John Tsang the Marxist drops the hint
Updated: 2013-03-05 06:30
By Lau Nai-keung(HK Edition)
What is right or wrong in Hong Kong is determined by nothing but some people's feelings, and if they feel good about something, that must be right. Some call it democracy, I call it populism. Like it or not, John Tsang Chun-wah is a middle class, and a lot of those who think they are middle class belong rather to the working class. Our collective failure to make this straight is not only unfair to John, but will also prevent us from solving our real problems.
John earns more than HK$300,000 a month and lives in a luxury house courtesy of taxpayers. On top of these, he enjoys numerous perks, benefits and a generous retirement fund. No matter what his "lifestyle" is - that he lives frugally or extravagantly - his job gives him a life the majority of us cannot even dream of. But still, whether he is a middle class or not is a matter of theory, not our sense of justice.

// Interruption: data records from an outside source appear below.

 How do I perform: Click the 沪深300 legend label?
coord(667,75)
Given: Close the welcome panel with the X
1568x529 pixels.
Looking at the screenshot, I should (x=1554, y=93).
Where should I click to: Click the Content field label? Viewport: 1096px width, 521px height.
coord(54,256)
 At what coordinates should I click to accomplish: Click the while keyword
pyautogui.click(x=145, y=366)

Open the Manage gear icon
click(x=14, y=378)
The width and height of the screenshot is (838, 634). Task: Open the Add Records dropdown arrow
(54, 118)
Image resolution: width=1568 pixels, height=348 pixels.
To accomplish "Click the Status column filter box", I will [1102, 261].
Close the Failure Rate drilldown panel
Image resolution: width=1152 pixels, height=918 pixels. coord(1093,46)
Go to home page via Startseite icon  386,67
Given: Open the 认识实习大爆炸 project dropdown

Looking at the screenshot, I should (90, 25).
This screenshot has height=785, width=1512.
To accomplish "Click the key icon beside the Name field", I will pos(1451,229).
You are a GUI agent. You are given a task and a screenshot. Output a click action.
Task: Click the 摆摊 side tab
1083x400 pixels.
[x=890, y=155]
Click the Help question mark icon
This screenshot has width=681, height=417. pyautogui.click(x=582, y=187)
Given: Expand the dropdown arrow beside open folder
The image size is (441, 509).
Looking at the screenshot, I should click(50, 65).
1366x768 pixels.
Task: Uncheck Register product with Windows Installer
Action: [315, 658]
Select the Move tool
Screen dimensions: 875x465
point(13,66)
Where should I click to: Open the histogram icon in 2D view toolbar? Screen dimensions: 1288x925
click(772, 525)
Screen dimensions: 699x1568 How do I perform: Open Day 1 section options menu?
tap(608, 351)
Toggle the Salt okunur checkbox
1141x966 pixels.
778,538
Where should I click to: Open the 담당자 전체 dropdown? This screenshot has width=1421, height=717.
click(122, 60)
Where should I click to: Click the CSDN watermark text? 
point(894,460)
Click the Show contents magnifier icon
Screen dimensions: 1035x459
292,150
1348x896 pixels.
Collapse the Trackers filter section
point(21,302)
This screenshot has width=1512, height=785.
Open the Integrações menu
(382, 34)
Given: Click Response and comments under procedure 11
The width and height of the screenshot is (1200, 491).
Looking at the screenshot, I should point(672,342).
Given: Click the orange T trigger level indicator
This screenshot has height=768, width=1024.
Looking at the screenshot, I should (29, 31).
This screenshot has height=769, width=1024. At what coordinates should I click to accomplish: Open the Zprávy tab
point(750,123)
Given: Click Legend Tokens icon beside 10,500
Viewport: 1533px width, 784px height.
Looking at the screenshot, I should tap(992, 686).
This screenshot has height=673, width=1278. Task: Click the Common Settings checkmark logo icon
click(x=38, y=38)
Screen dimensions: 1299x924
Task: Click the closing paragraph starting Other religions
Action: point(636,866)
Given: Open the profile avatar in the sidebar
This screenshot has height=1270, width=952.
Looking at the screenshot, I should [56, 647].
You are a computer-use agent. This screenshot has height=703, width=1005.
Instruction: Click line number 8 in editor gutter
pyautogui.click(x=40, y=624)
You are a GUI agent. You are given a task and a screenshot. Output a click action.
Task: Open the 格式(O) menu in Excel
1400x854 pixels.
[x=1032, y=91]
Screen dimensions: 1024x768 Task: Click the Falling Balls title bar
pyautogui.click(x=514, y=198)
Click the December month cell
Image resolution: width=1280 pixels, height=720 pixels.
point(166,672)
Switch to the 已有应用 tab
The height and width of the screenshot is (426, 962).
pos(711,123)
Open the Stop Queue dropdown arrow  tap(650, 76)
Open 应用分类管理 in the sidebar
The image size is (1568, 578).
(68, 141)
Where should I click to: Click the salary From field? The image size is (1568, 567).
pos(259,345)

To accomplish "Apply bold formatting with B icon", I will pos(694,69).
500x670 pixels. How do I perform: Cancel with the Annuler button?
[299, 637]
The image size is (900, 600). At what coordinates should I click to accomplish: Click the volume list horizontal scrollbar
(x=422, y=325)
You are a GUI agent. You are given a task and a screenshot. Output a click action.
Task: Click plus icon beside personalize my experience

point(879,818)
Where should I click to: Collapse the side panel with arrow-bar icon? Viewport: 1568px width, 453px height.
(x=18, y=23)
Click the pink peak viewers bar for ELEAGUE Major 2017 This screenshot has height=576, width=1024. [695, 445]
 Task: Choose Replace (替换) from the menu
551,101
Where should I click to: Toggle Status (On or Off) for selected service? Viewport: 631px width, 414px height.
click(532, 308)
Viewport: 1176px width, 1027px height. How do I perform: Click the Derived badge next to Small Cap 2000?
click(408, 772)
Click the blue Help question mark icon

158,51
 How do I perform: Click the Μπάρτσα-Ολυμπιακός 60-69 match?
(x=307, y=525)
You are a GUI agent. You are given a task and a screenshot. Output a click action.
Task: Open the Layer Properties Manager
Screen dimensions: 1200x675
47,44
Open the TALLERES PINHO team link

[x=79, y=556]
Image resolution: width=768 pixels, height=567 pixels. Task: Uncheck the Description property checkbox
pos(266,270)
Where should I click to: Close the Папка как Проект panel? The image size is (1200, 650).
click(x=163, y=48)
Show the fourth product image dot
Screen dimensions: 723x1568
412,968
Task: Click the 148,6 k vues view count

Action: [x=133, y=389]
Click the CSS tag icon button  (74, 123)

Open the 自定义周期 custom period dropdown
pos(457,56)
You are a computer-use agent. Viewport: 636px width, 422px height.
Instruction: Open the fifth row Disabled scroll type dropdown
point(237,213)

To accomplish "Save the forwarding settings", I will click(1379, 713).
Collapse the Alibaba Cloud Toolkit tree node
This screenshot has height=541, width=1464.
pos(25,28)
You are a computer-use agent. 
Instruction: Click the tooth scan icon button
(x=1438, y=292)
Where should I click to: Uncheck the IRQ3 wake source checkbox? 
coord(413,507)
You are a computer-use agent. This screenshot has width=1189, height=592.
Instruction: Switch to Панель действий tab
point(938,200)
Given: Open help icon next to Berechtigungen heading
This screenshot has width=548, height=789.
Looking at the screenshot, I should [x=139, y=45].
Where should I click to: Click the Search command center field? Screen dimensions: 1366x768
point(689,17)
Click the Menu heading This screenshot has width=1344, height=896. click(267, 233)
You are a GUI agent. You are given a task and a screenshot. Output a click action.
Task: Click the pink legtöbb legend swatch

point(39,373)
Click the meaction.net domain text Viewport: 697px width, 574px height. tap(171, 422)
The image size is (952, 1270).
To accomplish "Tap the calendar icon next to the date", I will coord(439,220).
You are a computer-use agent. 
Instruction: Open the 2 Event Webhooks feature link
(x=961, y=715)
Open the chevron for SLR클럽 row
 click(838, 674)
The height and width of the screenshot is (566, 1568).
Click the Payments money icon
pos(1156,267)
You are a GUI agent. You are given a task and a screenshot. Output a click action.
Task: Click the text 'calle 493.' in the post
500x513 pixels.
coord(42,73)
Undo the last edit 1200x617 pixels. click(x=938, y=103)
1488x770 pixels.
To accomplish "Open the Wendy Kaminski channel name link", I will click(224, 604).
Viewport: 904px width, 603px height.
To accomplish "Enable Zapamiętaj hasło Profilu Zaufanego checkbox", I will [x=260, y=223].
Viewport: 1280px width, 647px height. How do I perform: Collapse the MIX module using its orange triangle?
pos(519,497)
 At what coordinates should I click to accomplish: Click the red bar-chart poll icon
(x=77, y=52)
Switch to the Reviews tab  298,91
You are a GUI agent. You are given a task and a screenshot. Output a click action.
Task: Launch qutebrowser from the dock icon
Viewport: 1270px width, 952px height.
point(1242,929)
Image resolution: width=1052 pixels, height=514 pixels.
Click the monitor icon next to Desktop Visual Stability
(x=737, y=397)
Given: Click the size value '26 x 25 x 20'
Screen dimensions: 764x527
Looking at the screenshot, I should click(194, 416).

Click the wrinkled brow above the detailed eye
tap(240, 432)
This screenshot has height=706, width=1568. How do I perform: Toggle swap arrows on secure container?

You can define the middle class in relative terms as the middle income range of each country. An influential exponent of this approach was Lester Thurow of the Massachusetts Institute of Technology's Sloan School of Management, who took as his reference point the median income in the United States - where there is an equal number of people above and below the line - and defined the American middle class as the group with incomes lying between 75 percent and 125 percent of the median. Bill Easterly of New York University selected those who were in the three middle quintiles of income (leaving out the poorest 20 percent and the richest 20 percent). This approach is neat and can be applied across different countries, and is therefore favored by the mainstream media such as The Economist.
If we use this approach, John is definitely in the richest class here. In 2011, the local median monthly domestic household income was HK$20,200. Leaving aside the issue of benefits, John's monthly income is 1,496 percent of median income, way above the 125 percent ceiling. Government statistics also give us median monthly income from main employment by deciles of working population. The number is HK$51,750 for the 10th decile group (the group with highest income), meaning that the richest 10 percent of working people in Hong Kong has a median monthly income of that amount. John is in the top 5 percent, outside of the three middle quintiles.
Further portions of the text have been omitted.